Flying, fickle, apostophes. Everywhere. Filling any empty space within a nano unit of an "s."
What does the lesson entail?
A little of everything. Lecture (kids love hearing the words "flying fickle" and I love saying them). Text reading, written practice, and an illustration. Students create their own 'Apostrophe' and name it. Below, they write a "Possessive Apostrophe Example" related to their picture, a "Contraction Apostrophe Example" related to their picture, and a "NO APOSTROPHE Plural Noun Example" related to their picture.

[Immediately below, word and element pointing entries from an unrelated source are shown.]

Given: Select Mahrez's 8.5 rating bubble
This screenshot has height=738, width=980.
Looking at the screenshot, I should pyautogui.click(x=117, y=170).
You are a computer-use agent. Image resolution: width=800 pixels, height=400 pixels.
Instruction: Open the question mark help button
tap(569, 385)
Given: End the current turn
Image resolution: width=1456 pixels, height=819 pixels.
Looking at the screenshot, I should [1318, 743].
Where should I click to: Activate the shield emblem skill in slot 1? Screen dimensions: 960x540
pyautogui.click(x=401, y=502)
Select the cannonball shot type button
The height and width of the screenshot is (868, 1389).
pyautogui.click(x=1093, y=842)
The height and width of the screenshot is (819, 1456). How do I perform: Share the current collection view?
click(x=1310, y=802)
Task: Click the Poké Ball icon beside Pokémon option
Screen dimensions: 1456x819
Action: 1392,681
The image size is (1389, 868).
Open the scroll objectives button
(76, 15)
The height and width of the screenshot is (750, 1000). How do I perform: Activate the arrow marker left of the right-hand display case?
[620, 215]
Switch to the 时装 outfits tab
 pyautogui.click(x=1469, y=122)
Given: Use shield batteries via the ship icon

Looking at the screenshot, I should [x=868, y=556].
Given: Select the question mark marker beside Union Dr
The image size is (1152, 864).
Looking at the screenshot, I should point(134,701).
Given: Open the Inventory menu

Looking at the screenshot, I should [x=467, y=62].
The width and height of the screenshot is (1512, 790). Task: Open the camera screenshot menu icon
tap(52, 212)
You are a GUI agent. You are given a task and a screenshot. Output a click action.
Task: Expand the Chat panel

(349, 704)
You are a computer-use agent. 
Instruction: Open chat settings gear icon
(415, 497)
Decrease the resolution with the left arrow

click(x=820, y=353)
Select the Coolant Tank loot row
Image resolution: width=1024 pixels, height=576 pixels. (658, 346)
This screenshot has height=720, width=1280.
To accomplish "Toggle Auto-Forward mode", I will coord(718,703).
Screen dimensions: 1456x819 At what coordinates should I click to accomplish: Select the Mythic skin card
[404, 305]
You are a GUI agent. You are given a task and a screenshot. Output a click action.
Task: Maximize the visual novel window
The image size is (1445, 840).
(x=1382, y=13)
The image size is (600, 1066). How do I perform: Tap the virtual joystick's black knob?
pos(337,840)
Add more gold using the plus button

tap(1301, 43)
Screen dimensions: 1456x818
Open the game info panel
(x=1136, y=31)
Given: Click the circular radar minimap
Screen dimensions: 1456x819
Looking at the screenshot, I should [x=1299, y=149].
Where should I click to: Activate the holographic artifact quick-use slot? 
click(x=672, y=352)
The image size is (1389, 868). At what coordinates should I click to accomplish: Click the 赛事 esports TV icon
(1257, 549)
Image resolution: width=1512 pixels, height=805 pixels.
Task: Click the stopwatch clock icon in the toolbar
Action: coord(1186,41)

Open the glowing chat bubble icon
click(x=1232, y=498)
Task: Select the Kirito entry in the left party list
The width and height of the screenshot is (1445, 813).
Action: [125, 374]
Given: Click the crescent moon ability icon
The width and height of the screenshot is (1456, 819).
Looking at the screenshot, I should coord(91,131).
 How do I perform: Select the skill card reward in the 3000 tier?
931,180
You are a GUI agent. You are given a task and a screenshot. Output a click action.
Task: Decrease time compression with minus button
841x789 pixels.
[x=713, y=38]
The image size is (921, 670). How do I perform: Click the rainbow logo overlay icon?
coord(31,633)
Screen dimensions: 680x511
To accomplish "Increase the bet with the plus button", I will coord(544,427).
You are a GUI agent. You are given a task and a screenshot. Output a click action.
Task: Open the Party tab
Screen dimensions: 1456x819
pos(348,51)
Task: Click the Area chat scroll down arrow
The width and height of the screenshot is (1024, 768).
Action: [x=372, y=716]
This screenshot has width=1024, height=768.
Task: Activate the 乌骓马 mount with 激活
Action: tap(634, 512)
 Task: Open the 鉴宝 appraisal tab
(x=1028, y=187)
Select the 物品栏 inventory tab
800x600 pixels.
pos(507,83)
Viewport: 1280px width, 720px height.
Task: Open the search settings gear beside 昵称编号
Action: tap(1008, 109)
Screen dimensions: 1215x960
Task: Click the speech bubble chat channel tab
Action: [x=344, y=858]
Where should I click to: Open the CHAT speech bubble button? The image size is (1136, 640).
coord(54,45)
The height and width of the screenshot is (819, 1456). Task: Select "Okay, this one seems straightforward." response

What's your favorite part of the lesson?
I'm torn, really. I LOVE the hanging apostrophe. The kids get the idea of "just hanging out" - and it just works. I also love the Apostrophe Creature portion, and not just because sixthies love to color (read: stay silent and focused for more than 46.8 seconds), but because I get to say this: "The writing part is important, but the creative part is important, too. You know those apps everyone has on their phones? Well, the people who make those _didn't have apps_ when they were your age. But I bet they had really big, creative imaginations. So ... what does the apostrophe shape look like besides an apostrophe?"
What do the kids learn?
What DON'T they learn - that would be a shorter list.
They learn to imagine more than what they see, and create it.
They learn that writing well isn't easy, but it's worth it, and yes, Mrs. Matney will keep making you edit until it's perfect.
I hope they get some of that valuable "grit" everyone talks about.
And yeah, they learn to - shoot, they learn they are able to stop and think - a skill I hope prevents much more than flying fickle apostrophe syndrome.
Possessive: "The three swag alien's spaceship is red and green."
Contraction: "I've been on the swag spaceship before."
NO APOSTROPHE: "There are three swag aliens on the swag spaceship."